Правда, экономика колымская была какая-то игрушечная, вроде игры в бирюльки. Все продавалось, начиная от труда и кончая девичьей честью. Продавалось задешево уже потому, что не особенно ценилось даже основными владельцами. Платили не деньгами, а едой или товаром. Деньги вообще ходу не имели. Колымчане считали, как дикие чукчи, на чай и табак, например, нанимались в батраки – три кирпича чаю в месяц, папуша табаку, ситцу на рубаху, дрели на порты, сары, полусарки[16] и так далее, во всю бесконечную длину потребительского списка.
Более дешевые вещи считали на рыбьи хвосты.
Парни распевали довольно известную песню:
Вот Чичирку за хачирку,
А Аленку за чилим.
Песня эта требует пояснения. Чичирка – женское имя. Хачирка – мелкая сушеная рыба. Чилим, силим – жвачка табаку. Таким образом, характер вышеуказанной торговой операции становится ясен.
«Малые люди», разумеется, были в долгу у «больших», но они не относились к этому очень серьезно. Поймает, например, тот же Пака в капкан неожиданно, почти против воли, хорошую лисицу-огневку, он не несет ее к своему постоянному «хозяину», точнее кредитору, Явловскому, а норовит продать ее из-под полы другому и непременно за наличный расчет.

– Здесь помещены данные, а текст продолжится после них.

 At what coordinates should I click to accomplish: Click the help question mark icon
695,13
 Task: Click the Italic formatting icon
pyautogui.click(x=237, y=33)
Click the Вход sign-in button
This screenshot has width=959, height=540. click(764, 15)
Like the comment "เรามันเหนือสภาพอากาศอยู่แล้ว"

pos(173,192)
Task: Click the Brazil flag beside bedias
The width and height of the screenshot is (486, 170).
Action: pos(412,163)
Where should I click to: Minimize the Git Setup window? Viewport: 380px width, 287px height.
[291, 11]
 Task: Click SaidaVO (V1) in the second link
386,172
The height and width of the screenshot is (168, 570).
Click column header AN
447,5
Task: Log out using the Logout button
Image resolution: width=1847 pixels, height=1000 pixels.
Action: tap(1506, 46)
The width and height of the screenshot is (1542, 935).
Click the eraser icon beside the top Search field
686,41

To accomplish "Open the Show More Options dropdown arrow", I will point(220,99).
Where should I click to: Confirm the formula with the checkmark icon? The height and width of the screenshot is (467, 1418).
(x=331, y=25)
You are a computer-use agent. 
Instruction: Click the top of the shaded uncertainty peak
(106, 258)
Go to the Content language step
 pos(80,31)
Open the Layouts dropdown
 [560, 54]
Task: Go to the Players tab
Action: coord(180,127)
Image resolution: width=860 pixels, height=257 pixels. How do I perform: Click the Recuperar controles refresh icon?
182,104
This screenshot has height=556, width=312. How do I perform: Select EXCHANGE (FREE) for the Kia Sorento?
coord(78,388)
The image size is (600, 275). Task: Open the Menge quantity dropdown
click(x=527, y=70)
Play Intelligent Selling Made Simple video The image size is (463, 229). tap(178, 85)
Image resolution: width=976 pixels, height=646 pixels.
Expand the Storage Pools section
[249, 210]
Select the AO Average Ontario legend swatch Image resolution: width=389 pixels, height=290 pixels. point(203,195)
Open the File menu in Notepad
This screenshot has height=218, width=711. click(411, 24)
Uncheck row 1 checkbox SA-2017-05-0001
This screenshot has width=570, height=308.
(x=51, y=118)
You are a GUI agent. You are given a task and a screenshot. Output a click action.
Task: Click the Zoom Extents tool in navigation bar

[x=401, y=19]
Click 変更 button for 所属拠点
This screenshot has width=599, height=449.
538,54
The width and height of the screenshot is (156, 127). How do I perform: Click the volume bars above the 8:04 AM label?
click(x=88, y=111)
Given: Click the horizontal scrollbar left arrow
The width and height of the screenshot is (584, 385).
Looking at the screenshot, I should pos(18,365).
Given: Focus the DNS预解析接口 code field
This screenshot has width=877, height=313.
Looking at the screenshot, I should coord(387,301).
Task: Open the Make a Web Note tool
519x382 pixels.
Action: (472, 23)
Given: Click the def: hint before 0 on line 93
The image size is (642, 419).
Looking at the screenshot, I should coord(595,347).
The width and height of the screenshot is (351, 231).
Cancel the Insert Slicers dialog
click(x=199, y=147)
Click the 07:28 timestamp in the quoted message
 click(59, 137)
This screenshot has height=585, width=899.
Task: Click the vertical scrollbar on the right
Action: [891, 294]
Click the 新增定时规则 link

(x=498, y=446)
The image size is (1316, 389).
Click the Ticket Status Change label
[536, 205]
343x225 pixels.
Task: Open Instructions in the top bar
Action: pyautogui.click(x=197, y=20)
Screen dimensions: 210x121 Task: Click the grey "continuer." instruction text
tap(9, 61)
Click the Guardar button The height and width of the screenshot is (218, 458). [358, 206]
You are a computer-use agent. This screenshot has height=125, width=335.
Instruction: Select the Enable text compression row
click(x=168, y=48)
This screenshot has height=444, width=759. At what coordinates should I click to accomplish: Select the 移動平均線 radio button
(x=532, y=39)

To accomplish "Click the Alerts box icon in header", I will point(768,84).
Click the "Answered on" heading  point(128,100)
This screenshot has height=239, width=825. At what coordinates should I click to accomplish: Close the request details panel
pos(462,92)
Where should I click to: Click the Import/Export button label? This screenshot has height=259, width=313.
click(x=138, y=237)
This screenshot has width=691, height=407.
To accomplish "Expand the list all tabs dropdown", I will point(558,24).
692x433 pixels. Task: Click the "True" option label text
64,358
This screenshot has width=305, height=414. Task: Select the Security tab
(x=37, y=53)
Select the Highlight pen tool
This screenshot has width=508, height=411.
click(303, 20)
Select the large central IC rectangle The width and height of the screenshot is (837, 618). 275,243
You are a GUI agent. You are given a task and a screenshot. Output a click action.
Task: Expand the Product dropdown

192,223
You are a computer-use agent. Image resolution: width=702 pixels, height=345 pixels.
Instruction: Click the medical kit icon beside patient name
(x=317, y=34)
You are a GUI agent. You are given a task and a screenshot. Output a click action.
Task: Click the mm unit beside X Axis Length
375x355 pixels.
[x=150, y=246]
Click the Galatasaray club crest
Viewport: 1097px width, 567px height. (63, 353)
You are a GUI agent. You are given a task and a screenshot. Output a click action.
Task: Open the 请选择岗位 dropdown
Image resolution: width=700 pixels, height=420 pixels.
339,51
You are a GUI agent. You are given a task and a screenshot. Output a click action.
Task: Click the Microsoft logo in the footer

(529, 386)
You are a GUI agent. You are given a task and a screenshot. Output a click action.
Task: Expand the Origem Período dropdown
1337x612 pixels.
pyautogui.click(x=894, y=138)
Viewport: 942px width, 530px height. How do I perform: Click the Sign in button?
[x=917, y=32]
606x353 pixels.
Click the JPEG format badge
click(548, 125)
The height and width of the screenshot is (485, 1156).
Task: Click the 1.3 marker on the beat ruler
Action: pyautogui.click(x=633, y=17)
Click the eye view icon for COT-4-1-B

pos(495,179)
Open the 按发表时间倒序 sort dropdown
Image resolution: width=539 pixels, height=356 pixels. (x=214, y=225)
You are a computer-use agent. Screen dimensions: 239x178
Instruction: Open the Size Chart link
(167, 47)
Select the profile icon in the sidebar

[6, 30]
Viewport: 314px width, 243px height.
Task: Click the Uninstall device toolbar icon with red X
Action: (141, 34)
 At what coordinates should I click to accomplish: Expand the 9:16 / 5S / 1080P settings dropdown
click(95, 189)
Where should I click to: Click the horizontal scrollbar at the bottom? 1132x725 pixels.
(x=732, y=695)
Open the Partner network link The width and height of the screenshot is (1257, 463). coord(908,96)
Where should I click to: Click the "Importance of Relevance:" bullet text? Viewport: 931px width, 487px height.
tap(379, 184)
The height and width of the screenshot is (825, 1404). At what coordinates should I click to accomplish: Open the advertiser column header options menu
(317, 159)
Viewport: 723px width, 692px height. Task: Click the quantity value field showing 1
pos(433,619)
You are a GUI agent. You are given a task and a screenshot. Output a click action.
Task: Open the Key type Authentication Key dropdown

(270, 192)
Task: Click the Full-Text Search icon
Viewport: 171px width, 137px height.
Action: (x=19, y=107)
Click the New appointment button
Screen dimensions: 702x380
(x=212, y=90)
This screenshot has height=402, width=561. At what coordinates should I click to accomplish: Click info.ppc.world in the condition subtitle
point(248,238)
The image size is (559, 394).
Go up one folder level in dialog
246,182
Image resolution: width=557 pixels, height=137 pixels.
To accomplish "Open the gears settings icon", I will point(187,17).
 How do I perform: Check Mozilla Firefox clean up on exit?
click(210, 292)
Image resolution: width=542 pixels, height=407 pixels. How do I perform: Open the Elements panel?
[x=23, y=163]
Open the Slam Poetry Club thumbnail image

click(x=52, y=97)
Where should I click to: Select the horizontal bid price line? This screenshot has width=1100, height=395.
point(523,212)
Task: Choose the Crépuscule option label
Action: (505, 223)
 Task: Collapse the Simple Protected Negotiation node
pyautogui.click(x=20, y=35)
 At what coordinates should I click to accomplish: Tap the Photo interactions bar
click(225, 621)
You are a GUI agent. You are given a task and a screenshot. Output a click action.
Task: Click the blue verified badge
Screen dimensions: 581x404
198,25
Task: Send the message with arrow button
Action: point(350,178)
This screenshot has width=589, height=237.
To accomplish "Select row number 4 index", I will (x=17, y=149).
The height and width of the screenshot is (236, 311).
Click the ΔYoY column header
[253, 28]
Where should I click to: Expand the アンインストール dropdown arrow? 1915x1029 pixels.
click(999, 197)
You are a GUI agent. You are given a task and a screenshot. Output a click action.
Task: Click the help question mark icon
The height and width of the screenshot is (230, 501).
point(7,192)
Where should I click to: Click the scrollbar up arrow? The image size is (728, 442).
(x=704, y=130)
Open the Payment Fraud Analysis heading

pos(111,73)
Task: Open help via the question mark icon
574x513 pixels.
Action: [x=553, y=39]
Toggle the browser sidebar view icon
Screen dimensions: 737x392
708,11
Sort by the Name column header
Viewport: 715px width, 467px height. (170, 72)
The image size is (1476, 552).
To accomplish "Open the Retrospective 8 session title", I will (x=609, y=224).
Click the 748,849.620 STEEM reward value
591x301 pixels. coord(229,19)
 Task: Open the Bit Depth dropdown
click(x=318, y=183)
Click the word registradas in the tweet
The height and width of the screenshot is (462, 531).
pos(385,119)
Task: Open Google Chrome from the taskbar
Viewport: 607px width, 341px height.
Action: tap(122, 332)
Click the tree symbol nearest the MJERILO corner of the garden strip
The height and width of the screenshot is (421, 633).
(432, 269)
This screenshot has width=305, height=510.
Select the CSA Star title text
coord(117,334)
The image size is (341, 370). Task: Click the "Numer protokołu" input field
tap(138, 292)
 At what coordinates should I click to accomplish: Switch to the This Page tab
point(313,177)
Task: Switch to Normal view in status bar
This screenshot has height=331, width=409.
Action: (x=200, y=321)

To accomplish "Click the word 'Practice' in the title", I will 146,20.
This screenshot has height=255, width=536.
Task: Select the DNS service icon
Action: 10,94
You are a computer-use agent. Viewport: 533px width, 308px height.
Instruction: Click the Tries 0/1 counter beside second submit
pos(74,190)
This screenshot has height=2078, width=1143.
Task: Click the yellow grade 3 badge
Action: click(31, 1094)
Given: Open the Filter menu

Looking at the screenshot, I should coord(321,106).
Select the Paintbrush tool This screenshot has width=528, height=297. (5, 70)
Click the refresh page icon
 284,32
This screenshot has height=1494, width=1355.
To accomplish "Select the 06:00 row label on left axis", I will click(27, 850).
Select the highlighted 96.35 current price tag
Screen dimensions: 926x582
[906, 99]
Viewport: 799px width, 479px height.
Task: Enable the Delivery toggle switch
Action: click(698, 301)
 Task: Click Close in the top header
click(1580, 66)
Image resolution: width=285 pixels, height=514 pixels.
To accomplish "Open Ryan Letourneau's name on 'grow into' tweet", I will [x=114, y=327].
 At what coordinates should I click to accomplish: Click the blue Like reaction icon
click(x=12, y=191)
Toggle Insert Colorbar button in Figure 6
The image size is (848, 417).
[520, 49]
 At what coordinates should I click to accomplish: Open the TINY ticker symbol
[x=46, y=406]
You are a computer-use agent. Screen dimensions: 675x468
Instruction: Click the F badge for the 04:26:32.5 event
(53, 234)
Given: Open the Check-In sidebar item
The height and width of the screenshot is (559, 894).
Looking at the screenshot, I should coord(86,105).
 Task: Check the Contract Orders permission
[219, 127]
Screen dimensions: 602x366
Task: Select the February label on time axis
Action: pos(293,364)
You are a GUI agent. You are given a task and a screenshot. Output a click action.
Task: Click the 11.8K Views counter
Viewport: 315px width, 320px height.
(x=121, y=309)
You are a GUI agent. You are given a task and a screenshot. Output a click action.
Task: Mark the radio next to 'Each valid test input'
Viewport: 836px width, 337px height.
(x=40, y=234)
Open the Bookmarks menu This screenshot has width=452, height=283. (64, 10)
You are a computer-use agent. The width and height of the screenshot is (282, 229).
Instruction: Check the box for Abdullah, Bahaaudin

Каждый из малых людей был в долгу, как в шелку, и его положение было такое: отдашь по закону, засчитают за долг и больше ничего не дадут. Сделки, таким образом, помимо всяких долгов, производились за наличный расчет. Это было, в сущности, начало естественной отмены долгов.
На другой день к обеду исправничий «драбант» Дормедонт привел Паку на суд пред грозные очи его высокородия. Пака не сробел, пошел. Даже вскинул на плечо ту же добавочную двойную реднину – мешок.
– Ты, что ли, сломал амбар у Макарьева? – грозно спросил исправник.
– Не запираюсь, я! – спокойно ответил Гагара.
– Да как же ты смел! – вскипел исправник. – Да я тебя в холодную посажу!
– Посадишь?.. – Лицо Паки сморщилось, как у собаки, готовой укусить. – Посадишь, да?.. А гагарленков моих кто будет кормить? Пятеро их у меня. Вот приведу и оставлю в твоей канцелярии, кормите их, да, вы, начальники!.. – Пака перешел в наступление. – Отольются вам наши слезы! – визжал он своим колющим, как дудка, голосом. – Голодные сидим. Не унес я ничего у твоего мордастого Макарьева. На, смотри, и мешок пустой! – Он дернул реднину и чуть не задел исправника по лицу. – Но вы погодите, мы вам покажем! – Пака повернулся и вышел из двери, волоча за собою свой пустой мешок.